§ The records

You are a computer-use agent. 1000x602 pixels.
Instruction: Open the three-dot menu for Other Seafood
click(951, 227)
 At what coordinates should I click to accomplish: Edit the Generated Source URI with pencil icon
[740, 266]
...
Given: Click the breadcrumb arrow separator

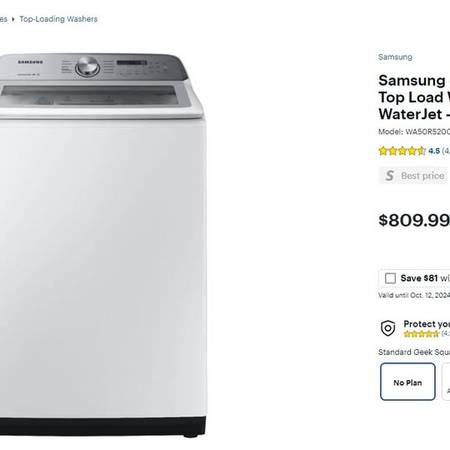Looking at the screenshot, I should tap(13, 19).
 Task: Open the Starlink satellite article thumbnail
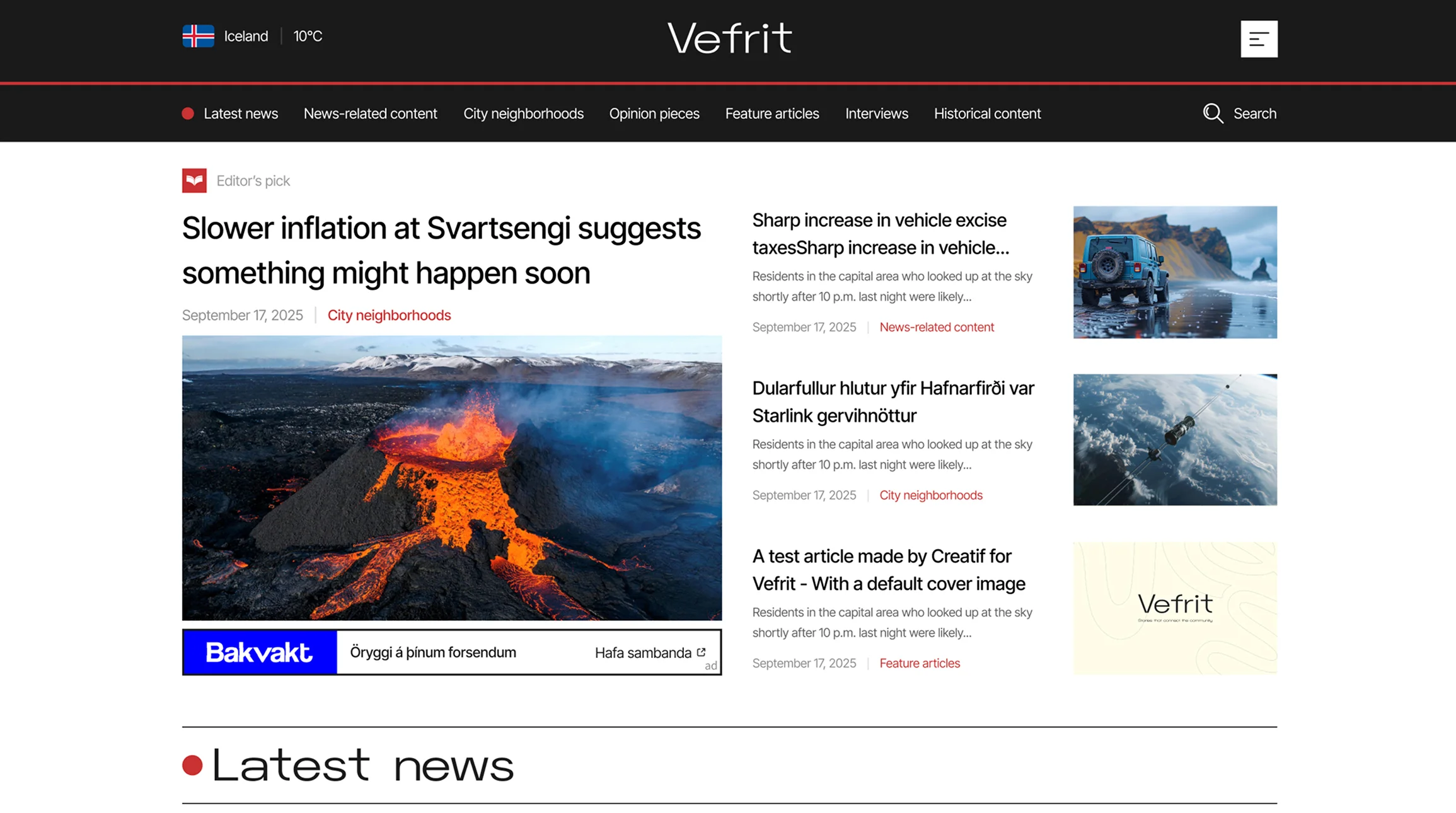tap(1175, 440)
--
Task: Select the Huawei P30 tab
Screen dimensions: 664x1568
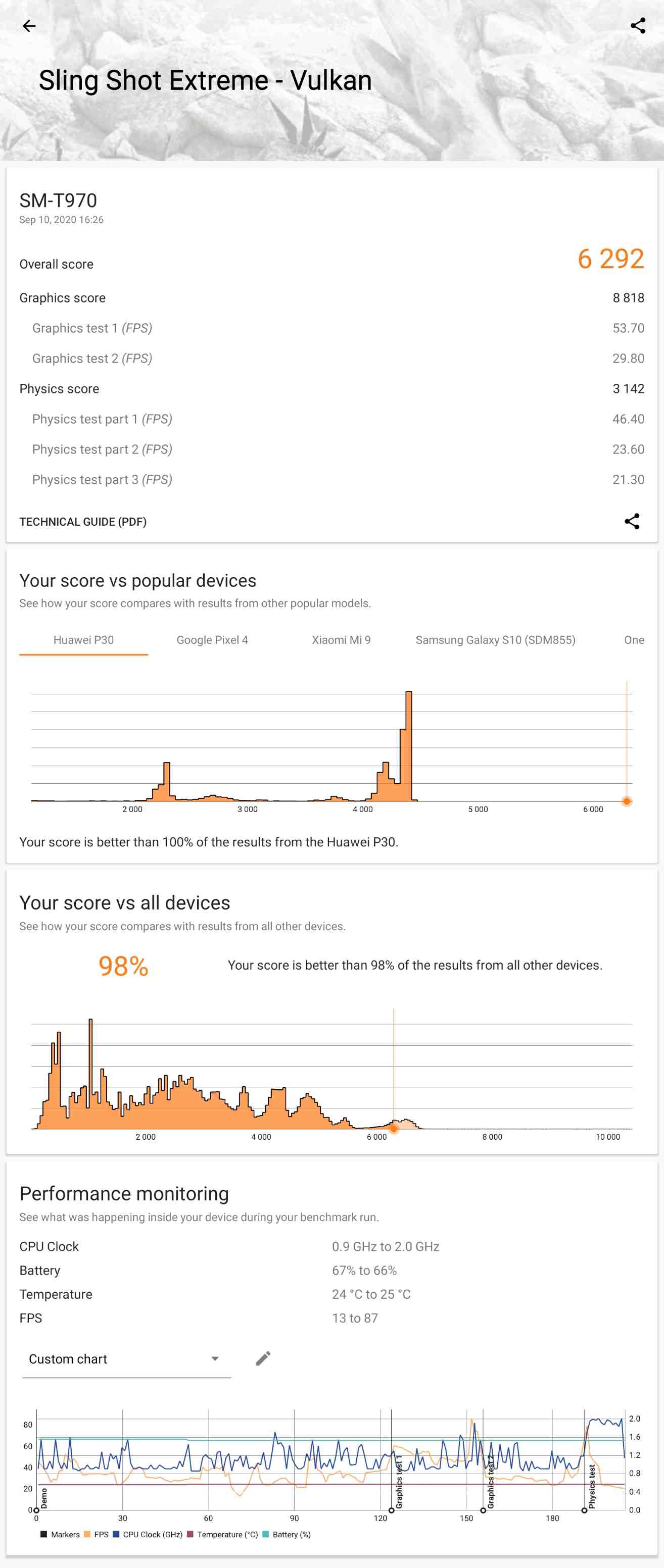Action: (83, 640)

§ Task description
Add 57 to every coordinate in the answers and write out again all lines from the line containing "Task: Select the Huawei P30 tab" down to the line containing "Action: (83, 640)", both included. Omit the pictures.

§ Result for this task
Task: Select the Huawei P30 tab
Screen dimensions: 664x1568
Action: (140, 697)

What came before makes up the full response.